I Servizi trattano con il Parlamento solo attraverso il Comitato parlamentare per i Servizi di informazione e sicurezza e per il segreto di Stato che per legge è tenuto al segreto. Ci possono comunque essere audizioni in altre commissioni parlamentari ma è sempre opportuno informarne sia l'Esecutivo che il predetto Comitato parlamentare.
D. - Un passaggio importante del suo libro è riservato ai rapporti tra i Servizi e la Magistratura. Si tratta di un argomento sicuramente delicato e che assume connotati di notevole rilievo per coloro che, nelle strutture di intelligence, si trovano ad operare quotidianamente senza un adeguato "scudo protettivo" che li metta al riparo, nel perseguimento di fini istituzionali, dal coinvolgimento in procedimenti giudiziari.
Quali ritiene possano essere gli strumenti più idonei a garantire un corretto rapporto istituzionale con l'Autorità Giudiziaria e al contempo la necessaria tutela degli operatori dei Servizi?
R. - Ai miei tempi il problema non si poneva. Nessuno dei cinque Presidenti del Consiglio con cui ho collaborato ha mai obiettato su una richiesta di opposizione del segreto di Stato. Fino al caso Gladio nessun magistrato ha mai potuto visionare un documento del Servizio da me diretto se non a seguito di una apposita autorizzazione.
Oggi ritengo che una nuova legge 801 dovrebbe regolare i rapporti Servizi-Magistratura sulla base di due punti essenziali:
1) prevedere la costituzione di un'unica procura (che io individuerei in quella di Roma) che dovrebbe poter visionare gli archivi dei Servizi (come in Francia, Germania, Regno Unito) filtrando le richieste, mai generiche ma sempre legate a questioni specifiche, provenienti dalle altre procure italiane;
2) creare uno scudo protettivo per il personale dei Servizi che, in operazioni decise o approvate dall'Esecutivo, si trovasse coinvolto in procedimenti giudiziari.
D. - Viene osservato nel suo libro come, a seguito dell'evoluzione del contesto europeo seguita al crollo del muro di Berlino, tutti i Servizi occidentali siano stati costretti alla ricerca di un ruolo nuovo, all'individuazione di nuove minacce in scenari finora non prevedibili.

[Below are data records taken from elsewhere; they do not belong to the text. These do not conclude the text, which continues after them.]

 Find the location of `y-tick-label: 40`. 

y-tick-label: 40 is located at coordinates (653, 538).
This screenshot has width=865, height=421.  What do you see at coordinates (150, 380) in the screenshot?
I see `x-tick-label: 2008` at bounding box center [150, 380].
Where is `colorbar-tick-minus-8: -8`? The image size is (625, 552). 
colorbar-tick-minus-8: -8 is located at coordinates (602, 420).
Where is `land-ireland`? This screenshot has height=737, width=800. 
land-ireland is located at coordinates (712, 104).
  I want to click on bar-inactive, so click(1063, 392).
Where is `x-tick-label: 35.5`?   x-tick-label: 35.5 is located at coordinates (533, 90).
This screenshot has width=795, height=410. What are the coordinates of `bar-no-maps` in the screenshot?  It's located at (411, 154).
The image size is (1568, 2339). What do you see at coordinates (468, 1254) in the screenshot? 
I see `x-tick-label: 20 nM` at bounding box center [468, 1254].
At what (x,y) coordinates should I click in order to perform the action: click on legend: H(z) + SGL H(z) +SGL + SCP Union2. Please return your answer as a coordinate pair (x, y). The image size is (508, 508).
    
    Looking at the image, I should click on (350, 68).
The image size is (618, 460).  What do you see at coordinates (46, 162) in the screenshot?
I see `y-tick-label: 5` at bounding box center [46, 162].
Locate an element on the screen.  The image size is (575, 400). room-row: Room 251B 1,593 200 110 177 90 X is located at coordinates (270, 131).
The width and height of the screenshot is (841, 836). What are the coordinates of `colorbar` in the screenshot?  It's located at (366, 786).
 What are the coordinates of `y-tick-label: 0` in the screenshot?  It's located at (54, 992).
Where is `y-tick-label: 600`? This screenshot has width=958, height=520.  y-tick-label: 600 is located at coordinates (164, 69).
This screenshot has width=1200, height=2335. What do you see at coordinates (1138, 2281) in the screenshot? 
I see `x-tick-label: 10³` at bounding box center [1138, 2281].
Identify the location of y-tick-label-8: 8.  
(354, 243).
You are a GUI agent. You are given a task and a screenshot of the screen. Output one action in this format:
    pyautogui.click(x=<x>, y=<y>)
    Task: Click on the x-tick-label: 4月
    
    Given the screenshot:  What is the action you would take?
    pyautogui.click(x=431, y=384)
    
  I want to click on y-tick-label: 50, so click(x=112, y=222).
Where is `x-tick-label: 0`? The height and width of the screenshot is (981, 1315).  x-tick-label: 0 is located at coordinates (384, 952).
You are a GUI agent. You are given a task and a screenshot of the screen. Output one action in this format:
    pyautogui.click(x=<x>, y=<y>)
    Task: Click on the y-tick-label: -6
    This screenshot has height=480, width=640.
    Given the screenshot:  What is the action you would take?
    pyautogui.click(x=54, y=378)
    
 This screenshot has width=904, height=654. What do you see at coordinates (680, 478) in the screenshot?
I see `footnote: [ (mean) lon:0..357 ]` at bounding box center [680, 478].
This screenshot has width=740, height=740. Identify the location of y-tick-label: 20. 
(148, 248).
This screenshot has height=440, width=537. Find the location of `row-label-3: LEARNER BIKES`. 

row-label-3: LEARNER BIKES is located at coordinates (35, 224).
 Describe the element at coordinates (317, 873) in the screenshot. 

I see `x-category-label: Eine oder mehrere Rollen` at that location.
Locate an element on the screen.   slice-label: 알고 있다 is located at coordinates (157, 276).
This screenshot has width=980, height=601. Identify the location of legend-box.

In tale quadro, quale ritiene possa essere il ruolo futuro dei servizi italiani in Europa e quali prospettive ci sono per una "intelligence policy" a livello europeo?
R. - I Servizi italiani, nell'ambito della loro area di responsabilità, devono aggiornare gli obiettivi secondo i nuovi scenari e cioè, per quanto riguarda il SISDE, la sfera d'azione dovrebbe essere la sicurezza interna (crimine organizzato, terrorismo interno, terrorismo internazionale, controspionaggio, immigrazione clandestina) e la sicurezza industriale; per il SISMI, invece, quella relativa allo svolgimento di attività di supporto alla politica estera e militare cioè "intelligence" all'estero, proliferazione, terrorismo internazionale di provenienza estera, SIGINT non militare.
La sicurezza economico-finanziaria, che è un target emergente, dovrebbe essere assicurata da una unità operativa composta da SISMI e SISDE perché non riesco a individuare esattamente i limiti tra i due Servizi in questo ambito di competenza.
Molto più complessa e non ancora definibile è la questione degli scambi in seno all'Unione Europea e alla NATO, con l'adesione di nuove nazioni e in un contesto sempre più caratterizzato dalla globalizzazione. Esiste ancora un problema irrisolto di disseminazione di notizie, di tutela delle fonti e di fiducia reciproca.
Un recentissimo seminario di alto livello, che si è svolto ad Oxford, ha affrontato proprio questo problema senza peraltro arrivare a nessuna conclusione.